Mac OSX Safari Autopsy Plugin

markmckinnon
3 min readJan 31, 2017

So it has been about a month since my last talking about the creating Autopsy python plugins. Since then I have been thinking about what plugins I can create and one of them that jumped out at me was a plugin to parse Mac OSX Safari data.

Looking at the Safari on Mac OSX the following files can be parsed to get information from the Safari Browser. The information is stored in the the following directory /Users/<user id>/Library/Safari.

Web history — History.db
Downloads — Downloads.plist
Bookmarks — Bookmarks.plist
LastSession — LastSession.plist
Topsites — TopSites.plist
RecentlyClosedTabs — RecentlyClosedTabs.plist

We will start with the web history first. Looking at the History.db file you may see that it has a WAL file associated with it. Based on having a WAL file this needs to be extracted along with the History.db file. If you do not then you may not get all the information in the web history as there maybe data stored in the WAL file. Once the History.db and WAL file has been exported to the Autopsy temp directory then each History.db file can be opened and data selected out for each user on the system. The following SQL is used to export the data for the TSK_WEB_HISTORY extracted content.

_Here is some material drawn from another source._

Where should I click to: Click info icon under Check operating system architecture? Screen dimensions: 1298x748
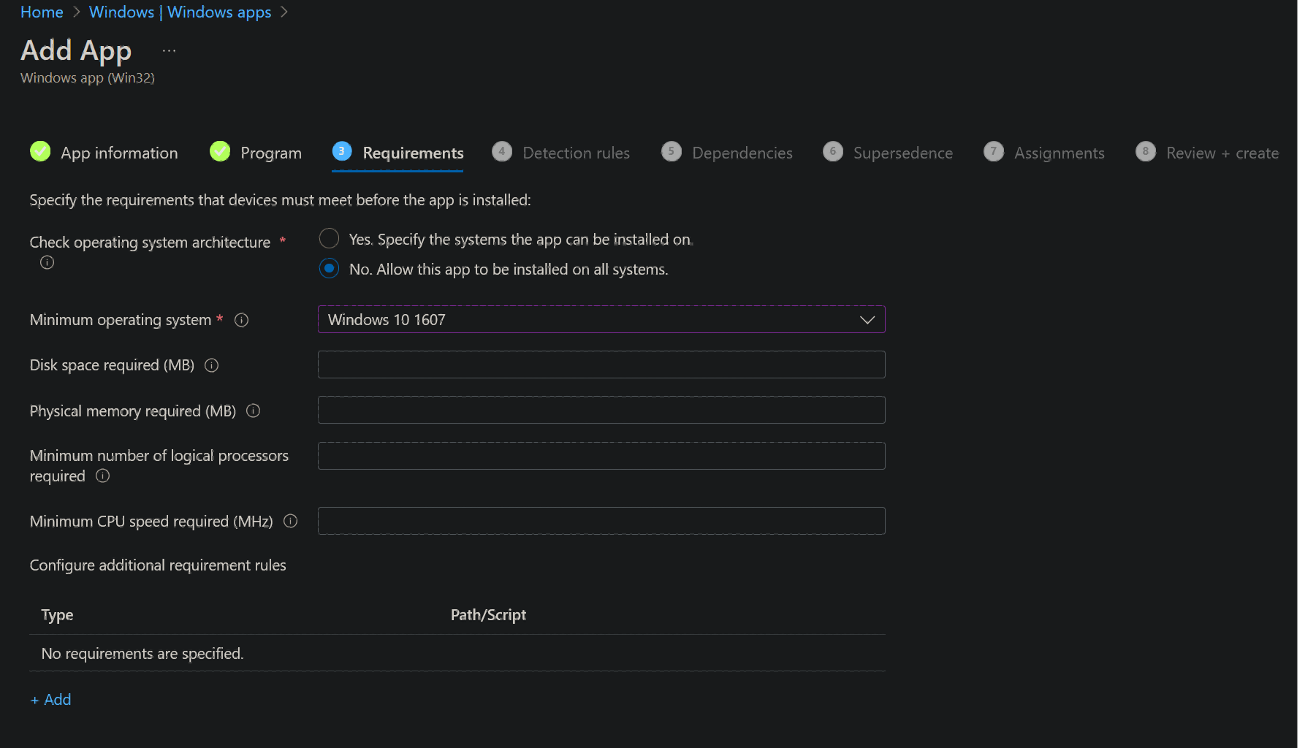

Select a.url ‘URL’, b.visit_time + 978307200 ‘Date_Accessed’, c.url ‘Referrer_URL’, b.title ‘Title’, ‘Safari’ ‘Program_Name’ from history_visits b
left join history_items a on a.id = b.history_item left join history_items c on c.id = b.redirect_source;

You will notice that the visit time has 978307200 added to it. This is the difference between the Unix epoch time and the Mac OSX epoch time. You will also notice that there are two (2) left outer joins, this is so the URL and referrer URL can be obtained with out missing any data that may not exist.

Once this query is run then you can add each row of data (attributes) to the TSK_WEB_HISTORY artifact. The attributes from the select statement will be added as well as two (2) other attributes that cannot be created via SQL, domain and user. Once an artifact has been created the URL for that artifact will be checked to see if it has any search data in it. If it does then it will be added to the artifact TSK_WEB_SEARCH_QUERY. Once all the artifacts have been added for each users web history then an event is fired to let the Autopsy UI know that new data has been added and to update itself.

The next artifacts to create will be based on the plist files. Each plist will need to be parsed using an external program that is a modified version of the plist2db.py program created by cheeky4n6monkey. The modified program will put the plists into a more usable format that can be read from the SQLite database that is created. The data will then be extracted from SQLite and inserted into there respective artifacts. Two (2) of the artifacts already exist and they are TSK_WEB_DOWNLOAD and TSK_WEB_BOOKMARK. Three (3) new artifacts maybe created based on the data extracted and they are TSK_SAFARI_LASTSESSION, TSK_SAFARI_RECENTLYCLOSED and TSK_SAFARI_TOPSITES. There are also several attributes that will be created as well. You can look at the code to see what they are.

When you execute the plugin you can see the extracted content that is created. I have uploaded the initial plugin to my github account under Autopsy Plugins. It can be found here. There is some further work and testing needed but it is a start of the first plugin I have created this year. Comments and suggestions are all ways appreciated. Enjoy.